The use of data by businesses and government agencies has hit media headlines for all the wrong reasons lately.

The issues that have arisen fall into 3 areas:

  • Data breaches, i.e. Facebook’s data being breached by Cambridge Analytica using Facebook data for profiling for the US election.
  • NZ Government requesting data from businesses, i.e. Facebook saying no to handing over information about Facebook users.
  • Misuse of data, i.e. are companies sharing information when they shouldn’t be?

In addition to this, changes are taking place on the regulation of data privacy and use. NZ has a new Privacy Data Bill in parliament, and the European Union will implement GDPR (General Data Protection Regulation) on 25 May 2018.

So that's a fair bit going on. But don't forget, in NZ there are clear guidelines that protect the privacy of individuals provided via the Privacy Act.

So, are these data issues really a concern to people in the modern world? Aren’t people more accepting of their data being used if it's used for good?

To help answer these questions, I’ve looked to research conducted by the Office of the Privacy Commissioner. The responses provide insight into what kiwis see believe are the issues and if the current measures are actually ok.

New Zealander’s views on privacy concerns and data sharing

Yes, the issue of data privacy is a concern to the NZ public, but the specific areas of privacy issues they are worried about varies.

  • 65% of New Zealanders are concerned to a significant extent about individual privacy and protection of personal information

TM_1

Our concerns are:

  • 87% - Information children put on the internet about themselves.
  • 81% - Credit card data being stolen.
  • 80% - Security of your personal information on the internet.
  • 78% - Businesses sharing their personal information with other businesses without their permission.
  • 75% - Identity theft.
  • 59% - Government agencies sharing personal data with other government agencies without their permission.
  • 47% - Health organization sharing your information with other health organisations without telling you.

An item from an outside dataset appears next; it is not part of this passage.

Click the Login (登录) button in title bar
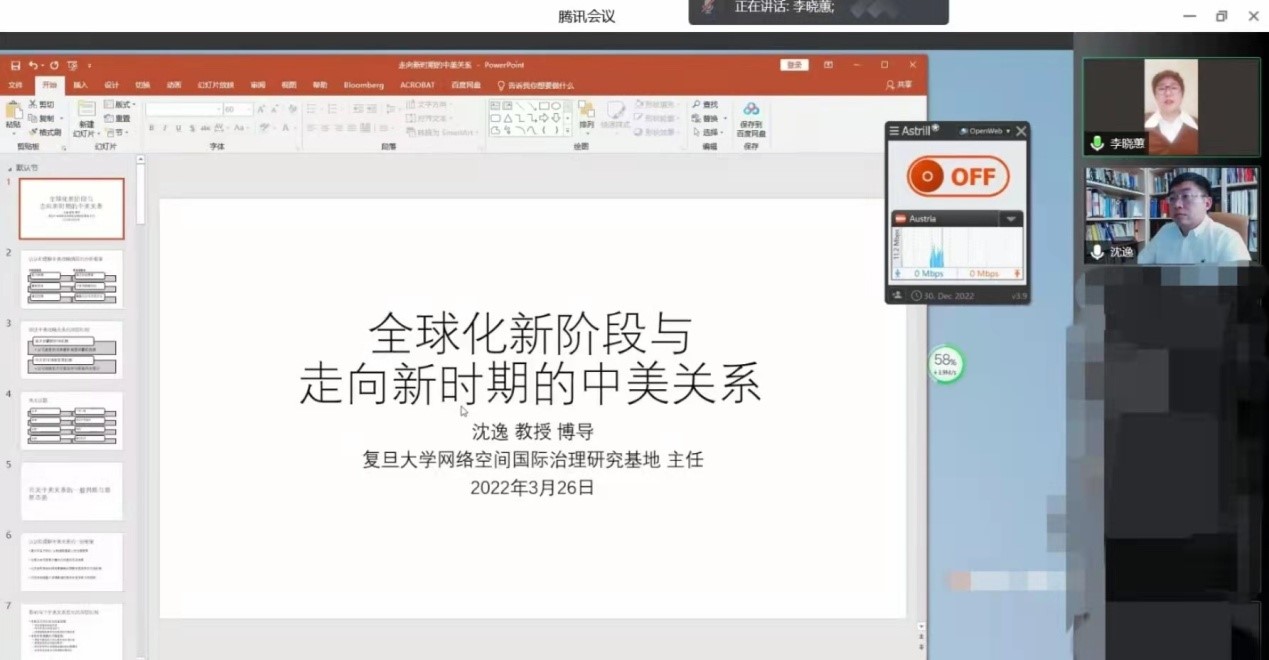The height and width of the screenshot is (660, 1269). click(x=794, y=65)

62% of New Zealanders think data should not be shared as the risks to people’s privacy outweighs the benefits. New Zealanders are more sensitive about sharing phone, email, earnings, health, location and website visit data.

The below is a ranking that identifies what types of data New Zealanders are most concerned about sharing with organisations:

  • 80% - Phone conversations
  • 80% - Email messages
  • 67% - Personal earnings
  • 65% - Health data
  • 64% - Physical location over time
  • 55% - Websites visited
  • 42% - Purchasing habits
  • 39% - Date of birth
  • 38% - Political and religious views

New Zealander’s willingness to share their information jumps from 38% to around 60% if certain parameters are put in place by organisations:

  • They can choose to opt out
  • There are strict controls on who can access the data and how it is used
  • Data is anonymised and they can’t be identified

Does the Privacy Act and Privacy Bill adequately cover the publics concerns?

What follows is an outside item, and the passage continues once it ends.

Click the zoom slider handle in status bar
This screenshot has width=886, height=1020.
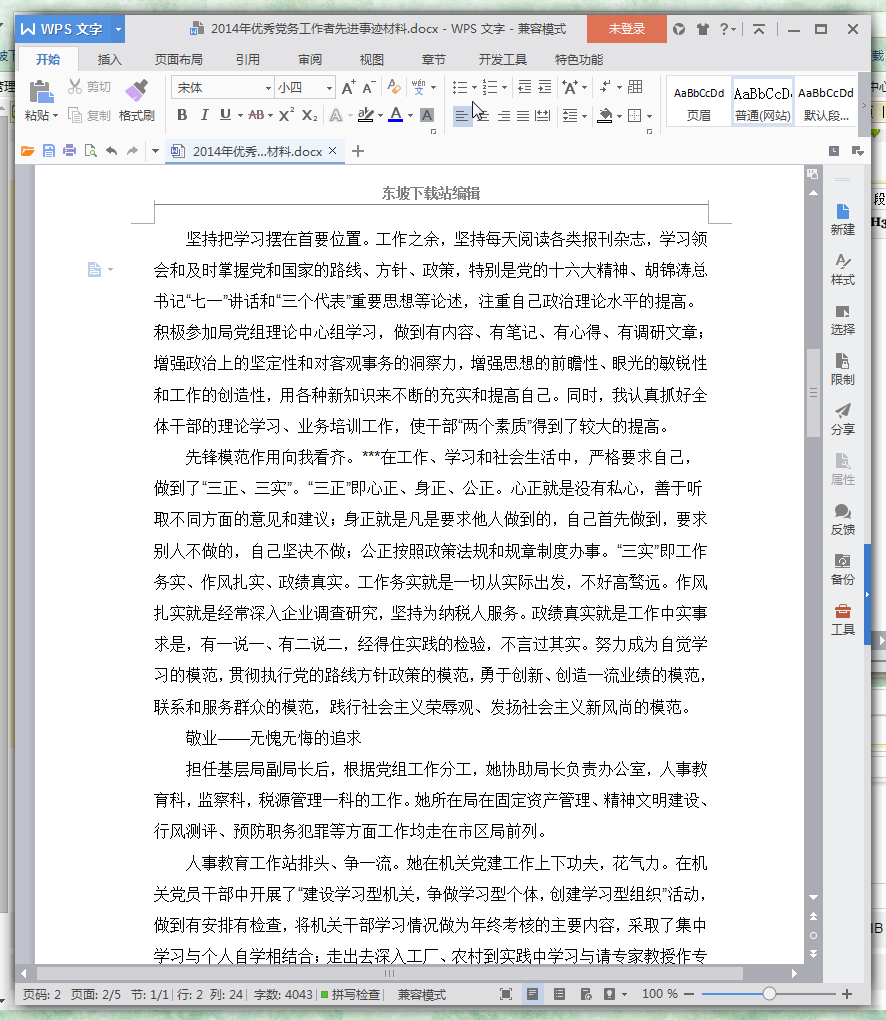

Yes! The Privacy Act sets out 12 clear principles for organisations to follow that protects individuals.

The Privacy Bill has also been introduced to parliament to bring the current act into line with overseas initiatives, such as GDPR in the EU, to make the Privacy Act fit for the current advancements in technology, data usage and public views. The Bill is due to come into force on 1 July 2019.

The Privacy Act and Bill covers all the concerns of New Zealanders. In fact, it goes well beyond that to ensure elements such as:

  • Data is collected directly from the individual and the individual is aware it is being collected and the purpose it is being collected for
  • There are measures in place to safeguard the data from misuse, loss or disclosure
  • Individuals can have access to the information held about them
  • It is mandatory to report any data breaches
  • Data must be checked for accuracy before use
  • Cross-boundary data flow is strengthened, i.e. New Zealander’s data being used overseas

Are NZ businesses adhering to the Privacy Act?

The Marketing Association’s opinion is that NZ organisations take data privacy very seriously by placing the individual/customer at the centre of the data decisions, i.e. they ask is this what the customer would want us to do? They do this because they understand the unwritten principle that just because you can (legally) use the data in a certain way, it doesn’t mean you should – the customer might not approve.

New Zealand also has the Data Warranty Register administered by the NZ Marketing Association. Companies that carry the Data Warranted logo treat your personal information with respect and absolute privacy, in accordance with best practice standards and New Zealand law.

 

So, what are our predictions for the future of data privacy and data sharing?

  • Data types, technology advancements and analytic techniques will continue to evolve and push the boundaries of the Privacy Act and what the NZ public views are.
  • The government will continue to observe changes overseas to data regulation such as GDPR, and survey the NZ public to assess their views as well as, continue to update the Privacy Act.
  • NZ organisations will continue to invest in their data protection systems and processes to protect individuals. If they don’t, they risk losing their customers.
  • Governments will continue to request access to data and social media companies will continue to defend the data protection rights of their users.
  • Data breaches are unfortunately likely to continue, but the misuse of data should reduce as the Privacy Bill and GDPR come into effect.
  • New grey areas will emerge on appropriate use of data and sharing of data as data types, technology, and analytic techniques advance.